Sensex drops 296 points as bear hug grips D-Street

Succumbing to losses for the fifth consecutive session on Monday, markets witnessed across-the-board selling with key indices logging huge losses.

Weak currency and dismal earnings revival amid global cues roiled the sentiment. Foreign capital exit ahead of derivatives expiry on Thursday also hit sentiment on the domestic front.

The 30-share BSE Sensex plunged 295.81 points, or 0.93%, to close at 31626.63, while the broader. The index witnessed a loss of 265.60 points, or 0.83%, this month.

On the other hand, Nifty tanked 91.80 points, or 0.92%, ending at 9872.60. It has plummeted 501.32 points in the previous four sessions. The broader index fell 101.80 points, or 1.02% in September.

The closing is lowest for both the key indices since August 29. Adani Ports fell 3.29%, Tata Steel moved down 3.07%, L&T lost 2.95% and Lupin declined 2.50%.

ITC, Mahindra and Mahindra, Bharti Airtel, HDFC, Dr Reddy’s, Asian Paints, Maruti, Sun Pharma and HDFC Bank, were among other laggards on the Sensex.

Deepak Jasani, head-retail research, HDFC Securities, told DNA Money,”Strengthening of dollar and a weakening rupee, earnings that are taking time to revive and FII outflows, have led to the fall in markets. The next two weeks may witness Nifty retreating to 9650.”

While some intermittent bounces are expected, these may not last and market may again decline after that, Jasani added.

Germany remained in a state of flux given that the German chancellor Angela Merkel won a fourth term with uneasy coalition to form the next government. Merkel’s party looked set to remain the largest entity in the next German parliament.

Weak opening in Europe served to further restrict market gains and kept them languishing in negative territory. Stocks in Europe and Asia dropped as investors digested election results in Germany and New Zealand.

Geopolitical tensions on North Korea and continuous foreign insititional investors (FIIs) outflows led to nervous moments.

The realty index contributed most to the decline plummeting 3.46%. Additionally, healthcare, capital goods, metal were the other losers in the sectoral space. The BSE small-cap index fell 2.02% while the mid-cap index plunged 1.14%.
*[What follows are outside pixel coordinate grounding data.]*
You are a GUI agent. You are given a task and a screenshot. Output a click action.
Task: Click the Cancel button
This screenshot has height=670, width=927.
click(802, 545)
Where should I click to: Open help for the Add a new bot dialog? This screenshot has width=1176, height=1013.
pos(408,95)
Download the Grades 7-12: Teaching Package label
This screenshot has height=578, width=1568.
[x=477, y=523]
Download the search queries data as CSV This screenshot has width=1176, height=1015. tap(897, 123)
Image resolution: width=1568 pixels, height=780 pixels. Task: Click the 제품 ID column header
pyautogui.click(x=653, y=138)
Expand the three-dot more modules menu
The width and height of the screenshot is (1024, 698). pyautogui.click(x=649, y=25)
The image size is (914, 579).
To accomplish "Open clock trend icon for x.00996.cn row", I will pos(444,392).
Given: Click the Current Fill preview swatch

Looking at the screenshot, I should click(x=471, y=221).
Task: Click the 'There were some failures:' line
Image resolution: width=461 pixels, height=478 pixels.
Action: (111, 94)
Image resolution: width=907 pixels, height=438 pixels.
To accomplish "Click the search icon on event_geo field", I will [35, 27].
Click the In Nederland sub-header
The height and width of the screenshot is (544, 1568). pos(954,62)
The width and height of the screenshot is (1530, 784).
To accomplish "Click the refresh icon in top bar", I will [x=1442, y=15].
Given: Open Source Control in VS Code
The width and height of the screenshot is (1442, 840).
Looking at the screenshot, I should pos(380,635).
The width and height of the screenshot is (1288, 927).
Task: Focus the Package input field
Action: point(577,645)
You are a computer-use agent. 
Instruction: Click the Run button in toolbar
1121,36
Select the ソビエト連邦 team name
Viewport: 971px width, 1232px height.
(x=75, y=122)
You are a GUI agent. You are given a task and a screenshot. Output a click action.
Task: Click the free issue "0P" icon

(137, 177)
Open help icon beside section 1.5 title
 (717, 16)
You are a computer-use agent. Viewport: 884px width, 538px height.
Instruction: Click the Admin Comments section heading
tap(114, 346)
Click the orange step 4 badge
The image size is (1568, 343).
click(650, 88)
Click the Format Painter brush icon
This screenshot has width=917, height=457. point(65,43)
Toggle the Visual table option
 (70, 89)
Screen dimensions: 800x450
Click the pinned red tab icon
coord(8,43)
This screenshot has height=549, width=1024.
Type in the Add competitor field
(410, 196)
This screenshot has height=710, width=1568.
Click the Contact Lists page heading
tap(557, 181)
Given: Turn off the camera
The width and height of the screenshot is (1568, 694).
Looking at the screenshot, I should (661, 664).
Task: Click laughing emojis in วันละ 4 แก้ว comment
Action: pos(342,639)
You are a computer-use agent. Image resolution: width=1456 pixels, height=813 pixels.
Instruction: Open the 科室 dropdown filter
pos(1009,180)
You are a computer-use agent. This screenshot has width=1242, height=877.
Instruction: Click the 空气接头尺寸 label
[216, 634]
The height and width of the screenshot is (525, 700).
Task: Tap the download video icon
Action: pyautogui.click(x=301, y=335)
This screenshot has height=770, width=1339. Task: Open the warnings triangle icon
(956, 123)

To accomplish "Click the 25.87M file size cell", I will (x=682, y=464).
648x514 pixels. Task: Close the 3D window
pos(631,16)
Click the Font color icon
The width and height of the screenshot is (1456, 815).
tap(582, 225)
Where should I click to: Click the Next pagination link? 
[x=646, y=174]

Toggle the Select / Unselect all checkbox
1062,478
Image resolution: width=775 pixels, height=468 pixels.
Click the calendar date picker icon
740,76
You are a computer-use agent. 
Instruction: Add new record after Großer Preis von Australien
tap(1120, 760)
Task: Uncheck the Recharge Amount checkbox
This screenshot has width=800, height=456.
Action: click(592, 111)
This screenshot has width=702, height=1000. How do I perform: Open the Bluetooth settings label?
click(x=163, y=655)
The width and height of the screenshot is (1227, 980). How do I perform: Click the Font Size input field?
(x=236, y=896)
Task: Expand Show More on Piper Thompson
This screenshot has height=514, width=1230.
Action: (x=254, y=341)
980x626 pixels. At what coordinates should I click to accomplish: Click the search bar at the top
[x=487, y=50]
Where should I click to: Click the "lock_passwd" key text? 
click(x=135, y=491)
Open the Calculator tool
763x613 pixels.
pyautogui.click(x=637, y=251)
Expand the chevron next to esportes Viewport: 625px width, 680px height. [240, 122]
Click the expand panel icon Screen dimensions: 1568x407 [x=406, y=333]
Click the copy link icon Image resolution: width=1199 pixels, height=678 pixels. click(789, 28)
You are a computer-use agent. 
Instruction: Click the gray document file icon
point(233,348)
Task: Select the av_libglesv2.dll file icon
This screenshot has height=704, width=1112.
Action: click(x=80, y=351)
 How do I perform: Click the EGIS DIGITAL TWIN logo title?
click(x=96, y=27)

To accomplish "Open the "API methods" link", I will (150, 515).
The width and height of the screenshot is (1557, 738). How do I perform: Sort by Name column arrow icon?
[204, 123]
Foreign portfolio investors sold shares worth Rs 1,241.73 crore last Friday, according to data. Domestic institutional investors bought shares worth a net Rs 521.17 crore.

Overseas, Asian markets ended grim as stocks dropped since investors digested the political developments in Germany and New Zealand which happened over the weekend.

Hong Kong’s Hang Seng ended down 1.26%, while China’s Shanghai Composite Index fell 0.33%. The currency market lost steam with the rupee falling 32 paise at 65.12 against the US dollar during the day.

Soaring oil prices, which traded at seven-month high of $56.86 a barrel overseas, further intensified the jittery environment.

Sanjiv Bhasin, executive vice president, IIFL, said, “With bond yields rising, rupee losing steam, corporate earnings not catching up and continuous foreign capital outlflows, markets have fallen. The decline is likely to continue with Nifty moving back to 9400 in October.”